3. Enable Session Memory

Add memory to your agent so it can remember previous interactions:

# Create agent with session support
agent = Agent(
    tools=[get_weather, search_wiki, calculate],
    use_session_memory=True  # Enable persistent memory
)

# First interaction
response1, _ = agent.run(
    "What's the weather in Seattle?",
    session_id="user123"  # Unique identifier for this conversation
)

# Follow-up question (agent will remember previous context)
response2, _ = agent.run(
    "How about in Portland?",
    session_id="user123"  # Same session ID connects the conversations
)

4. Customize Agent Behavior

Adjust the agent's capabilities and behavior:

agent = Agent(
    # Tool configuration
    tools=[get_weather, search_wiki],
    max_steps=10,  # Allow more tool use iterations for complex tasks

    # Display configuration
    show_reasoning=True,  # Show colorized reasoning in terminal
    log_level="INFO",  # More detailed logging (DEBUG, INFO, WARNING, ERROR)

    # Model configuration
    model_id="us.amazon.nova-pro-v1:0",  # Specify Bedrock model
    system_prompt="You are a helpful weather assistant that provides accurate forecasts.",

    # Session configuration
    use_session_memory=True,
    session_ttl=7200,  # 2-hour session timeout
)

5. Access Reasoning Information

See how the agent thinks and uses tools:

response, reasoning = agent.run("What's the temperature in Paris and London?")
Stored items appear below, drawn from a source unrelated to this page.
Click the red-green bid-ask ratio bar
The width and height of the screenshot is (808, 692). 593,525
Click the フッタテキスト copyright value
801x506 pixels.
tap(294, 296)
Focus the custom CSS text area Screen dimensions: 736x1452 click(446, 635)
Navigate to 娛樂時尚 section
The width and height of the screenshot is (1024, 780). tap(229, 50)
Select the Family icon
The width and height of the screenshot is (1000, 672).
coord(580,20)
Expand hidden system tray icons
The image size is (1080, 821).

# Display reasoning process
print(f"Query: {reasoning.query}")
print(f"Steps: {reasoning.total_steps}")

for step in reasoning.steps:
    print(f"\nStep {step.step_number} thinking:")
    print(step.thinking)

    for tool in step.tools:
        print(f"Tool: {tool.name}")
        print(f"Inputs: {tool.inputs}")
        print(f"Result: {tool.result}")

print(f"\nFinal response: {reasoning.final_response}")

6. Put It All Together

Here's a complete example showing the main features:

from minimalagent import Agent, tool

@tool
def get_weather(location: str) -> dict:
    """Get weather information for a location."""
    # Simulate weather data
    return {"temperature": 75, "condition": "sunny", "location": location}

@tool
def convert_temperature(celsius: float) -> dict:
    """Convert Celsius to Fahrenheit."""
    fahrenheit = (celsius * 9/5) + 32
    return {"celsius": celsius, "fahrenheit": fahrenheit}

# Create agent
agent = Agent(
    tools=[get_weather, convert_temperature],
    use_session_memory=True,
    show_reasoning=True,
    system_prompt="You are a helpful weather assistant."
)

# Run queries in a session
session_id = "weather-session-1"

# First query
response1, reasoning1 = agent.run(
    "What's the weather in Paris?",
    session_id=session_id
)
print(f"Response: {response1}")

# Follow-up query
response2, reasoning2 = agent.run(
    "Convert that temperature to Fahrenheit.",
    session_id=session_id
)
print(f"Response: {response2}")

# Get reasoning history to see all interactions
history = agent.get_reasoning_history(session_id)
print(f"Session has {len(history)} interactions")

AWS Credentials

MinimalAgent uses Amazon Bedrock, so you'll need to set up AWS credentials:

  1. Configure credentials using the AWS CLI: aws configure
  2. Or set environment variables:
export AWS_ACCESS_KEY_ID=your_access_key
export AWS_SECRET_ACCESS_KEY=your_secret_key
export AWS_REGION=us-west-2

Permissions Required

Ensure your AWS credentials have permissions to access the Amazon Bedrock service.